USE one at a time coz it may create problems in ur comp and then the only last option would be to do a fresh install of ur OS


----------



## shaunak (Sep 20, 2006)

For me:
Patched uxtheme.dll + msstyles form skinbase or similar + wallpaper from similar sources+ sounds n icons + notepad file with extention .thm [with requisite lines of config of course] binding them all together. 
ps: currently using a msstyle called "xenes"


----------



## QwertyManiac (Sep 20, 2006)

The best theme probably has to be Tiger by ~Kol


----------



## rakeshishere (Sep 20, 2006)

QwertyManiac said:
			
		

> The best theme probably has to be Tiger by ~Kol


More info on this plz..Dnt know much abt these coz me nvr inrtsd that much in using these stuff

Ok got it after a google search
*www.getskinned.org/modules.php?modname=subs&action=moreinfo&subid=3249&type=1

DOWNLOD IT FROM HERE:
*www.studiotwentyeight.com/index2.htm


----------



## alanpaladka (Sep 20, 2006)

My favourite theme is "Luna Element 4".


----------



## wizrulz (Sep 20, 2006)

just applied VISTA CG....getting greyish task bars and startup menu ..and not black as shown by VISHAL.... will post screen shot soon


----------



## it_waaznt_me (Sep 21, 2006)

My fav are : 
Foton
Area 04
Glitch
Collide (I love those wallpapers)
Panther
and ... Milk .. 

Phew...


----------



## altimate (Sep 21, 2006)

Try to avoid themes since these slow down ur PC....
In fact use the classic mode or the best performance setting from the system properties box in XP...


----------



## vinyas (Sep 21, 2006)

altimate said:
			
		

> Try to avoid themes since these slow down ur PC....
> In fact use the classic mode or the best performance setting from the system properties box in XP...

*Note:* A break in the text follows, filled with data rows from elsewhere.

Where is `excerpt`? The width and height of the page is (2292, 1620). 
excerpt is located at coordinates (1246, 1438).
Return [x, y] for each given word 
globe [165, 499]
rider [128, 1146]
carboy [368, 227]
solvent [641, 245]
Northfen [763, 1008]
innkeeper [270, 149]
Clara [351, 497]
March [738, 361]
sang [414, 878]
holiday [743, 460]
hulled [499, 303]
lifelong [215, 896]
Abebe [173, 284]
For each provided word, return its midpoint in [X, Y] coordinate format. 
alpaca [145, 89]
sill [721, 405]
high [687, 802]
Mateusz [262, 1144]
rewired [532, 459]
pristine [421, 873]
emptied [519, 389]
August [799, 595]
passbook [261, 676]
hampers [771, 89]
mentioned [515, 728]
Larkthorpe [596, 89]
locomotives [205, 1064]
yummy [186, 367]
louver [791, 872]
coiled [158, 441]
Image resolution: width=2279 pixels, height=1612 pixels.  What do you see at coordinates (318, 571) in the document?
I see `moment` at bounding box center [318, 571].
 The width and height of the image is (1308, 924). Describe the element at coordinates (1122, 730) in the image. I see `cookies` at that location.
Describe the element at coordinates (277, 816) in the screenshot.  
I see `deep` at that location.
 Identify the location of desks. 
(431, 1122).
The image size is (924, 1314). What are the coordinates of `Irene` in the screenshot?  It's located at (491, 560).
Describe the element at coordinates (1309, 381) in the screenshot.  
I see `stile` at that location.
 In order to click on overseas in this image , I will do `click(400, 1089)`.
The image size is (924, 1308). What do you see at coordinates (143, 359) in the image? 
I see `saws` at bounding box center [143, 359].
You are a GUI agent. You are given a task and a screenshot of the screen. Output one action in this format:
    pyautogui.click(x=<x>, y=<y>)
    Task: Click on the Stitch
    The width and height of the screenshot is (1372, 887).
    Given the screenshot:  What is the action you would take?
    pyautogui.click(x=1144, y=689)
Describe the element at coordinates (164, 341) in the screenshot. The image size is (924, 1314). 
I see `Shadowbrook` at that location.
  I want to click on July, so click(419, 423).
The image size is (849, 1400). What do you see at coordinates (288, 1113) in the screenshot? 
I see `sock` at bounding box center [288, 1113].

with a Good Ram & a powerful processor ... u have dont to worry


----------



## wizrulz (Sep 21, 2006)

altimate said:
			
		

> Try to avoid themes since these slow down ur PC....
> In fact use the classic mode or the best performance setting from the system properties box in XP...



Everyone says it slows down teh PC...but i haev found out that my pc is working faster..i am myself am surprised 8)


----------